It's like you're standing in the slave graveyard listening to Andi dreamily tell the stories of the people buried there. She starts out with facts and then tries to think of what it would have been like for that person, why they did certain thinhgs, how they felt... It's easy to get caught up in the story, as she paints a picture of someone who really lived but ho we know barely anything about.
Statistics are derived from numbers about people, but those people are and were never just a number, no matter what people treated them like. They were a life with tears, laughts, dreams.
Names on a list can at best be found on gravestones and it's not just a grave or a name; It's a life with a story, complex, and it's sad if they get forgotten.

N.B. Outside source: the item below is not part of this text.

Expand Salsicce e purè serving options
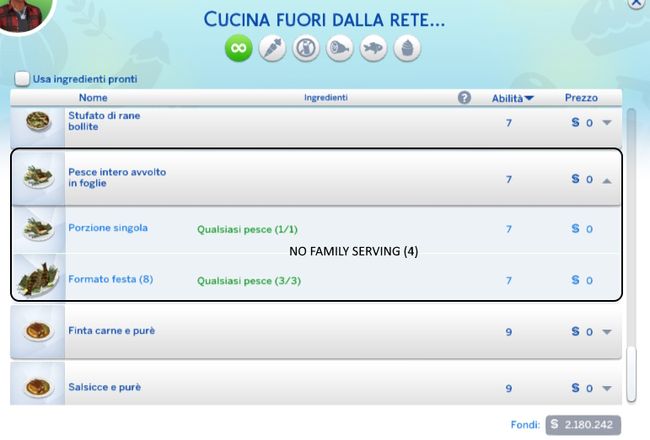This screenshot has width=650, height=440. tap(606, 388)
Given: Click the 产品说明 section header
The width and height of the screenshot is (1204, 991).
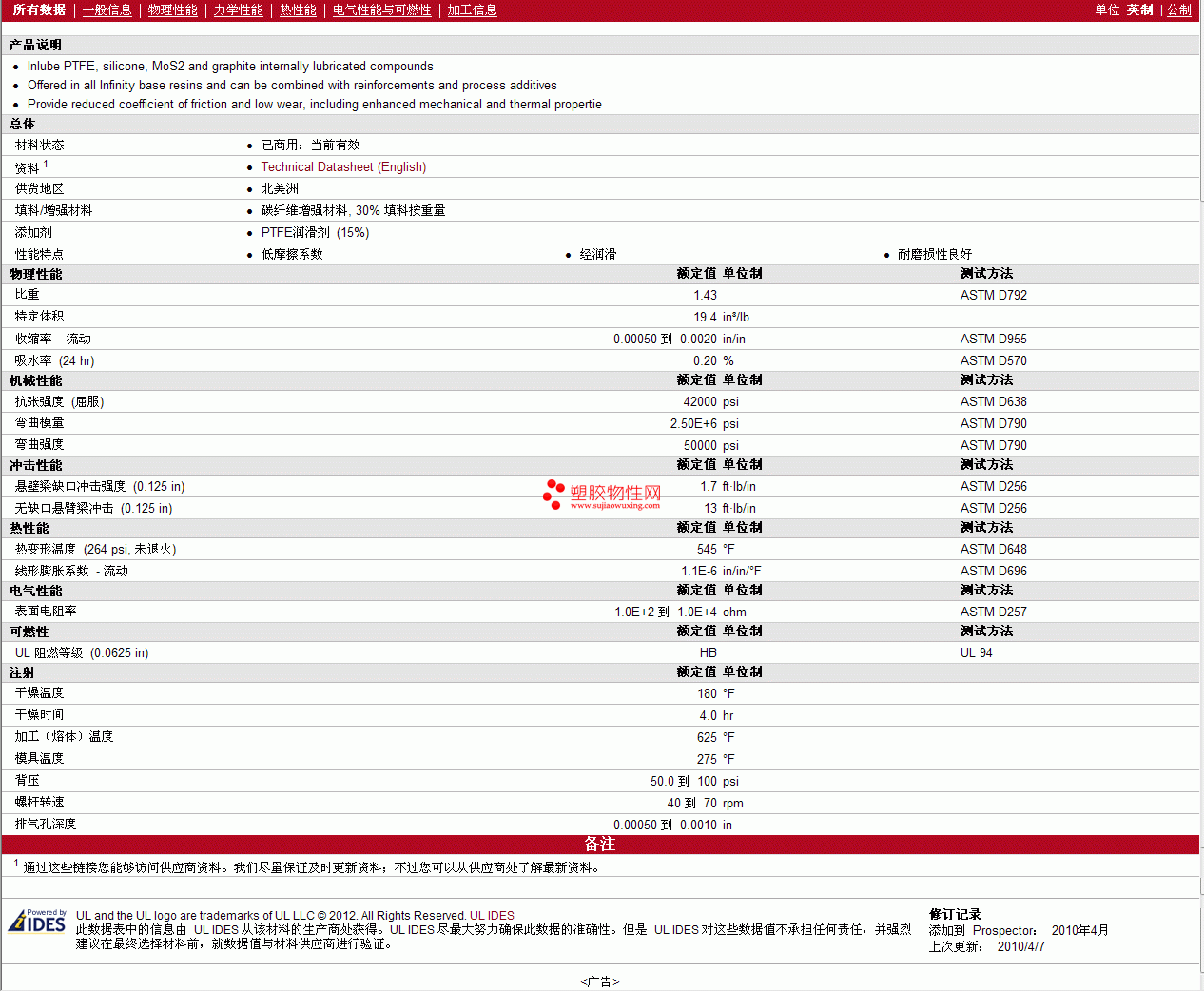Looking at the screenshot, I should pos(35,45).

I love these stories, and want them with as much fact as possible but not dry and factual. Andi does a great job of doing this gently and tactfully, admitting she doesn't know, but can only try to undertand, geuss, emphatize.
Cleo Lampos, author of Dust Between the Stitches
The flow of the book reminds me a lot of a good documentary, interspersing cobbled-together historical remnants of the lives of slaves—sparse biographies that Cumbo fleshes out with fiction in order to further humanize her subjects—with exposition about the plantation, the research process, and the author's own reflections on her research.

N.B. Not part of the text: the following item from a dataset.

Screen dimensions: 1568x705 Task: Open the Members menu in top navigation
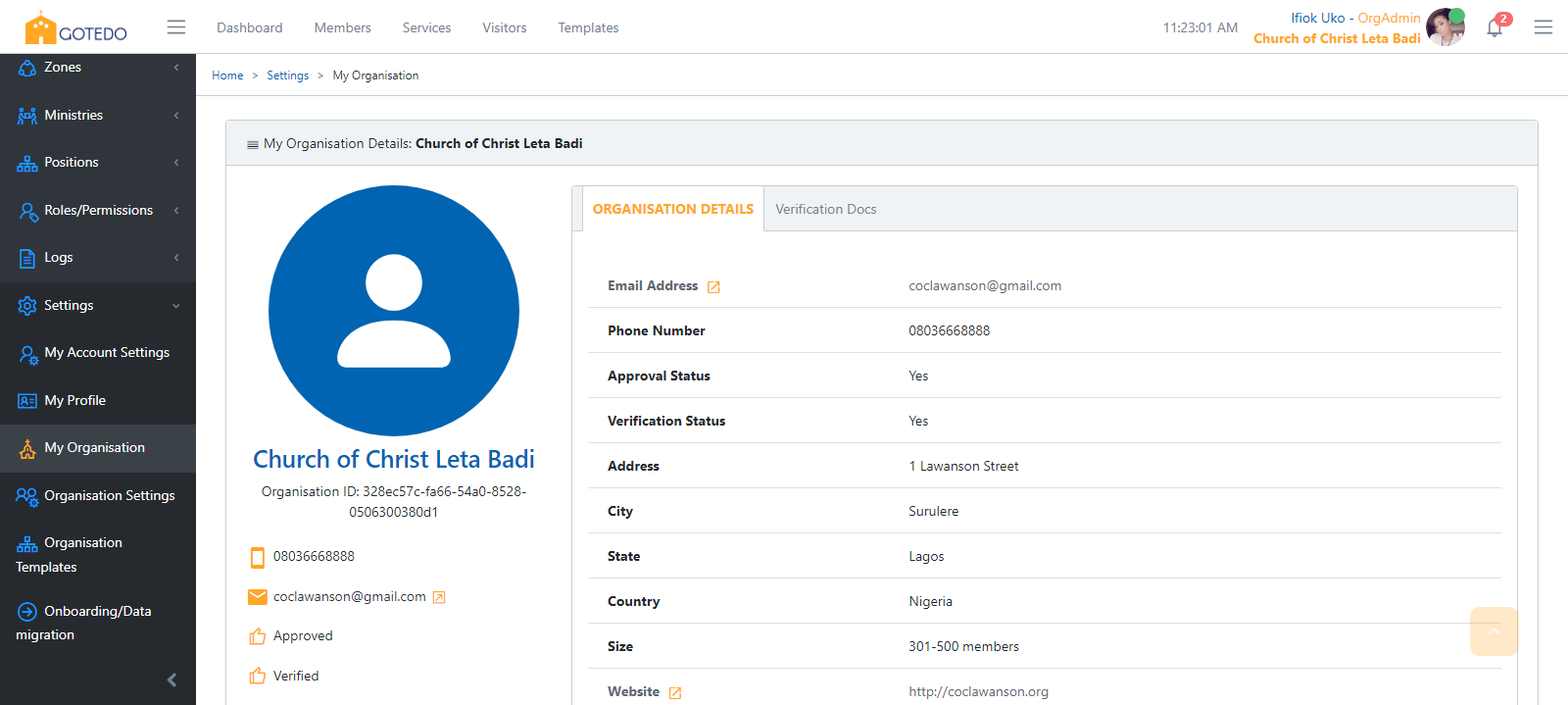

Honestly, Cumbo asks a lot of the reader in some ways. To read the story of one slave after another, especially when the information available is skeletal at best, is often disorienting—a bit like trying to keep up with one of Robert Altman's ensemble casts in one of his more ambitious films. I'll put it this way: If you're one of those people who have trouble remembering the names of the people you meet at, say, a new church, you're going to be thumbing through the pages from time to time, trying to remember who is who. But at the same time, the aim of the book as a whole is clear and clever. It represents the heart of an author who is fascinated by the plantation's past, but also possessed of a heartfelt sorrow for its slaves and their lots in life.
One reviewer here criticizes the overly serious tone of the book, and Cumbo's "sanctimonious" thoughts about slavery. I must say, I am a bit baffled by this. A research memoir like this is anchored in place by a singular author's perspective, and if that author happens to find herself humbled by her subject matter, and inspired to write prose that captures her own feelings about what she is writing, I think that is most definitely allowed. Encouraged, even.
It is her singular perspective and her heart for her subject matter, in fact, that make the past—however tentative—spring to life in the present for the reader. What she builds by the end of the book feels a bit like a house of cards that might come tumbling down at any minute, but that fragility is part of what makes it intriguing to me. Cumbo reminds us that when we do not chronicle the past, we lose it. A lesson worth learning for anyone and everyone.